Através do olhar dessas autoras é possível afirmar que o cotidiano da escola revela
elementos dominantes (estatais) e dominados (civis) em constante contradição e conflito,
onde um se mistura com o outro. Ela é, ao mesmo tempo, a tentativa de apropriação da
cultura dos trabalhadores por parte das classes dominantes e o esforço de resistência dos
mesmos em criar bens de produção de cultura; é a tentativa de introjeção das ideias
dominantes que busca aliena-los e a reafirmação da capacidade dos dominados de
produzirem a si mesmos.
Em suma, a escola é um espaço de contradições. As grandes categorias não são
suficientes para explicar a complexidade de relações entre os sujeitos que a constituem,
ela não pode ser enxergada apenas pela ótica de dominação e submissão. A escola é, antes
de tudo, um processo inacabado de construção, ou, algo a vir a ser. É um fenômeno que
está em transformação constante e se insere no problema histórico do processo de
evolução da cultura humana. A escola é um espaço de disputa entre as classes antagônicos
na sociedade, mas, também pode ser um lugar para a resolução desse conflito.

3. CONSIDERAÇÕES FINAIS

Desse modo, as discussões realizadas por ambos os autores apontam a necessidade


de realizar pesquisas educacionais pautadas na realidade concreta.
Apropriando-se das ideias de Vieira Pinto, é possível afirmar que uma pesquisa
na área da educação, assim como na área da cultura, deve-se basear em uma filosofia da
existência (ibid., p.124) analisando a realidade da produção cultural no espaço
educacional. Ou seja, não se pode somente comparar ideias, componentes e técnicas para
obter resultados significativos, é necessário ir além.
Para cumprir essa função é deve-se observar a realidade cotidiana da escola,
aquela que não é documentada, captando os aspectos heterogêneos dos espaços
educacionais e conseguindo manejar e classificar o cotidiano a partir de grandes
categorias como classes, Estado e sociedade civil. Mas, sem se perder no cotidiano como
situação que se esgota em si mesma (op cit. p.134);
Nessa direção, a metodologia de pesquisa empregada por todos os autores
contribuí em muito para a concretização do futuro projeto de TCC: Modelos curriculares
e concepções de Ensino de História no Brasil.
O projeto tem por objetivo apresentar um panorama geral das concepções de
Ensino de História (EH) predominantes na Educação Superior do Brasil a partir da
investigação e análise dos seus currículos, os Projetos Pedagógicos dos Cursos de História
(PPCH).

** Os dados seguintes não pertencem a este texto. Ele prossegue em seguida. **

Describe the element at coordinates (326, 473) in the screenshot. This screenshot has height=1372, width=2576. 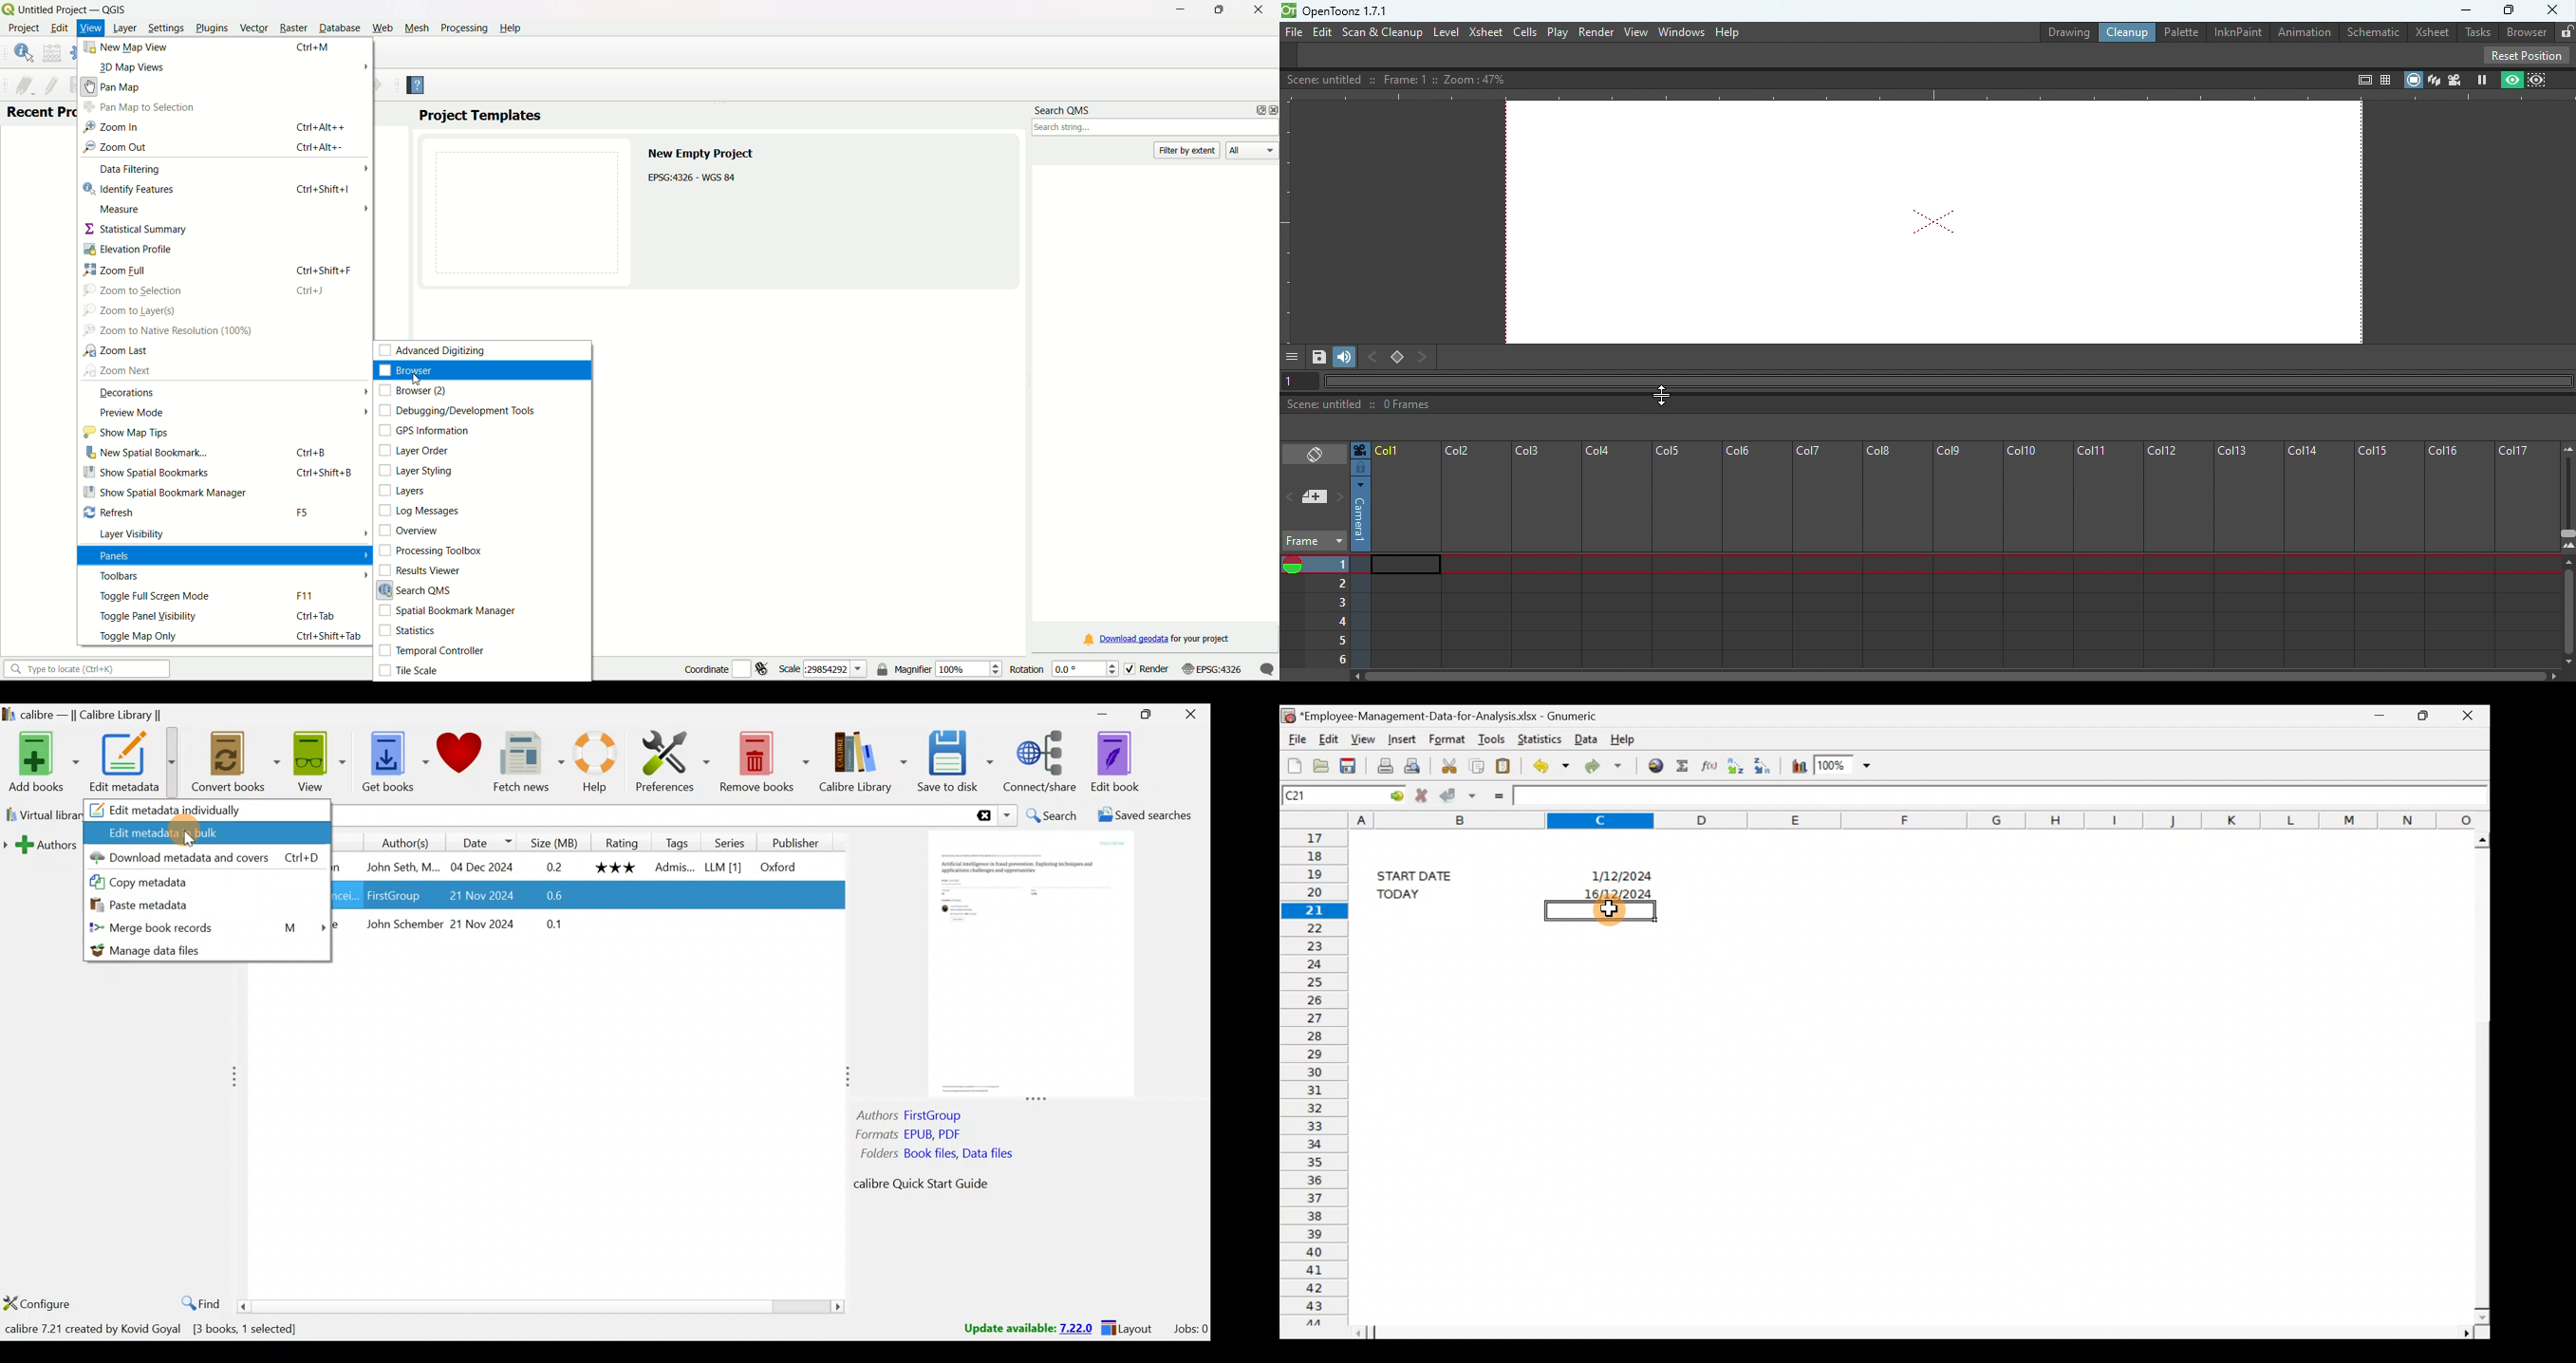
I see `Ctrl+Shift+B` at that location.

Contudo, apenas comparar os componentes e ideias – nesse caso, os currículos
de Ensino de História – não será o bastante para compreender a complexidade cultural do
espaço no qual eles são produzidos – a universidade.
Será necessário mergulhar no cotidiano histórico dos currículos de EH e
contextualiza-los a partir dos sujeitos que os elaboraram, analisando os aspectos
conotados dos documentos e manejando as grandes categorias com o mesmo cuidado com
o qual deve-se analisar o espaço escolar.

4. REFERÊNCIAS BIBLIOGRÁFICAS

PINTO, Álvaro Vieira. Ciência e Existência: problemas filosóficos da pesquisa


científica. Rio de Janeiro: Paz e Terra, 1979.

ROCKWELL, E.; EZPELETA, J. A escola: relato de um processo inacabado de


construção. 2. ed., São Paulo: Cortez, 1989.